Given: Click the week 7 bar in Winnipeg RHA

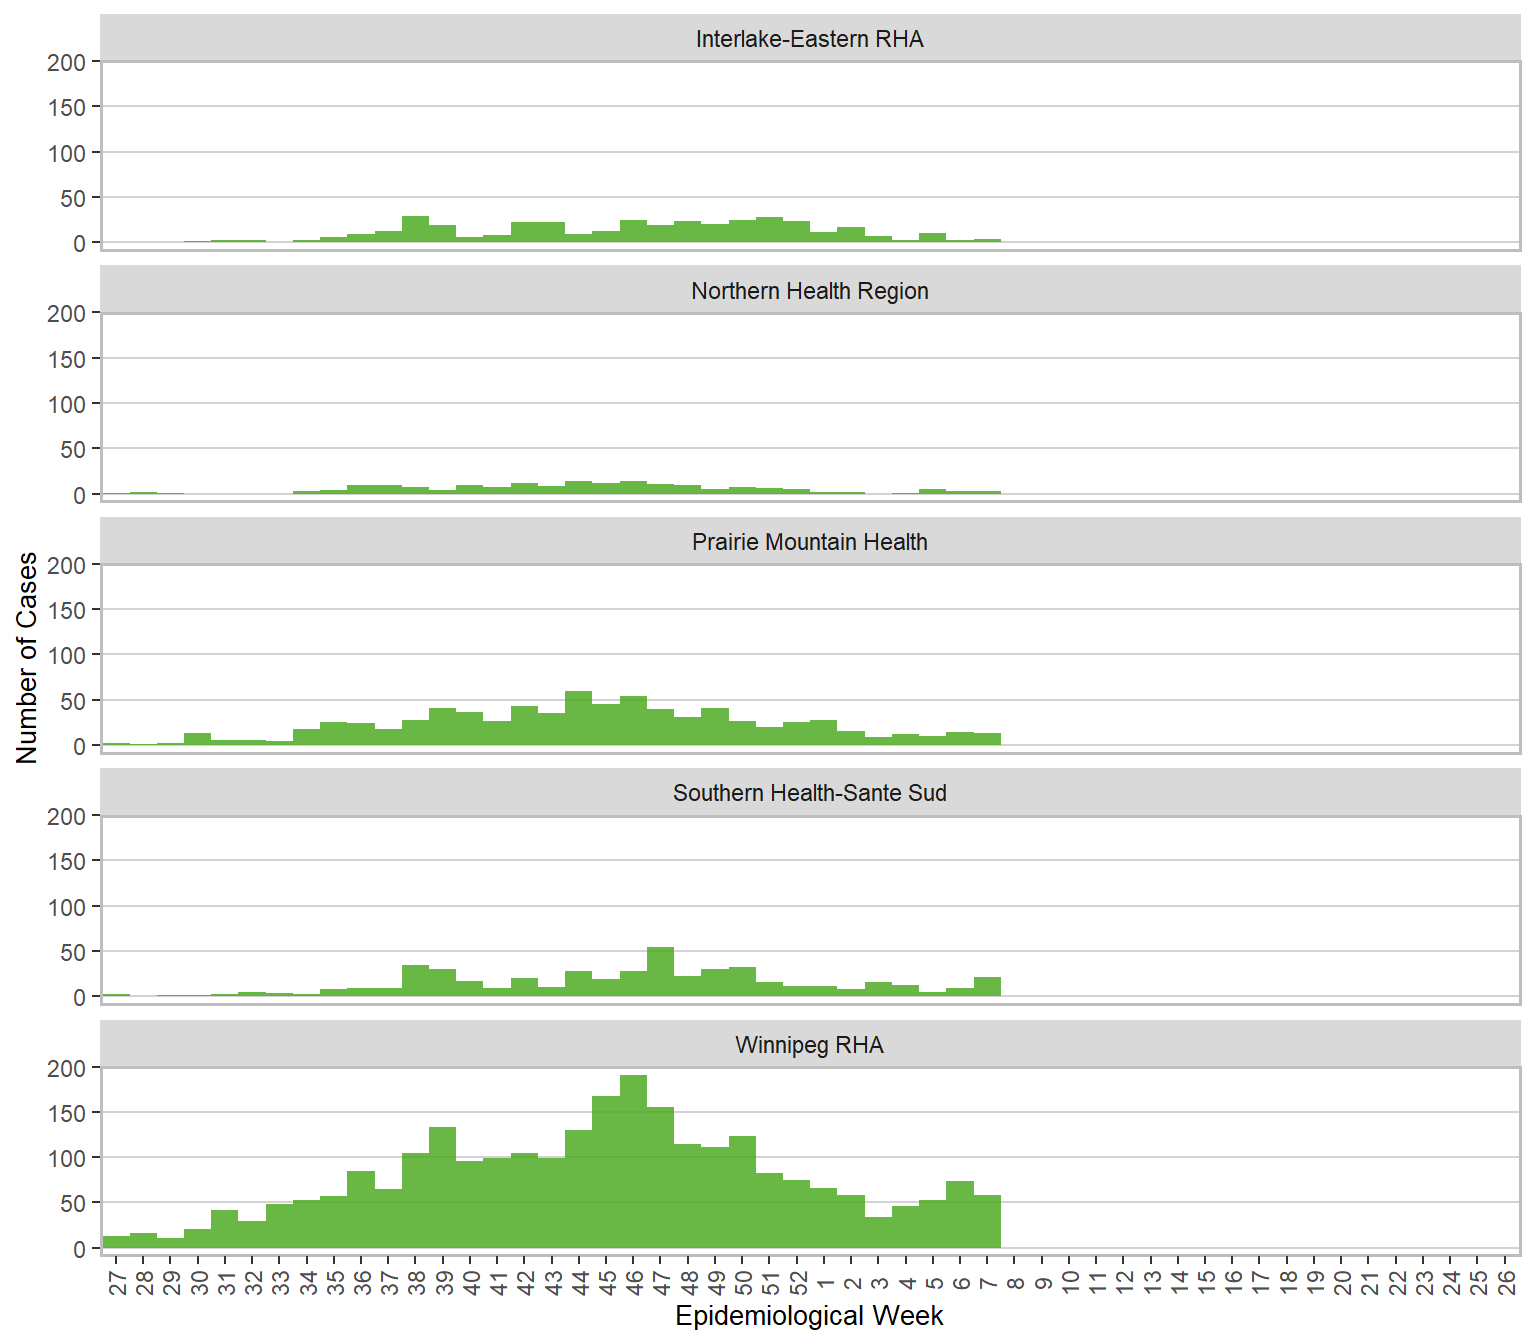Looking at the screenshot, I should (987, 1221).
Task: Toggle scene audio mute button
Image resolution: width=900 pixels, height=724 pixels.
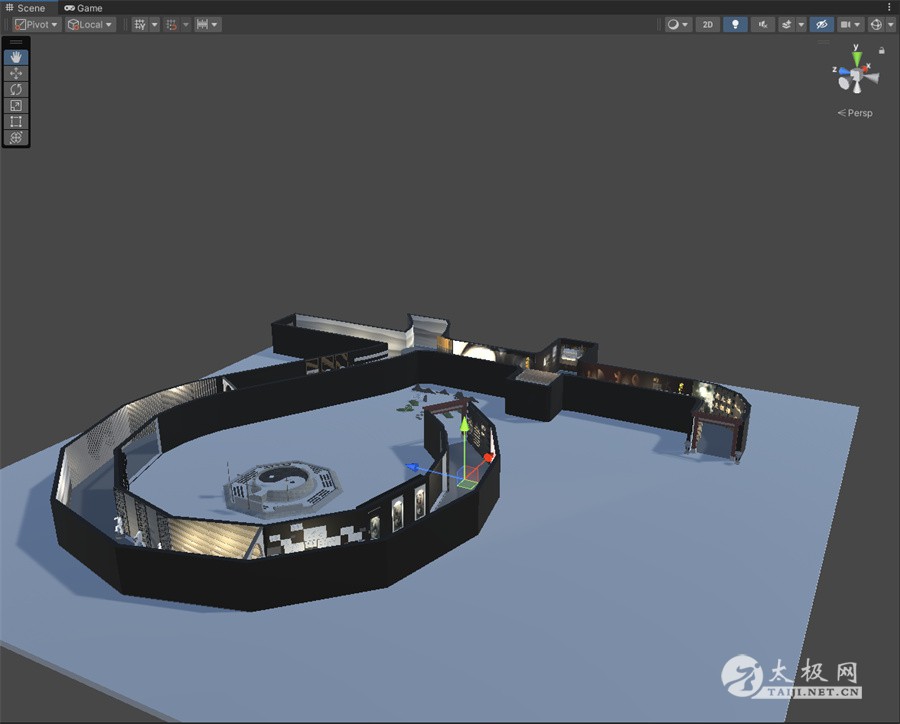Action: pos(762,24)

*****

*Problem description*:
Set down every entry above exactly as written, but skip the pictures.

*Written response*:
Given: Click the week 7 bar in Winnipeg RHA

Looking at the screenshot, I should (987, 1221).
Task: Toggle scene audio mute button
Image resolution: width=900 pixels, height=724 pixels.
Action: pos(762,24)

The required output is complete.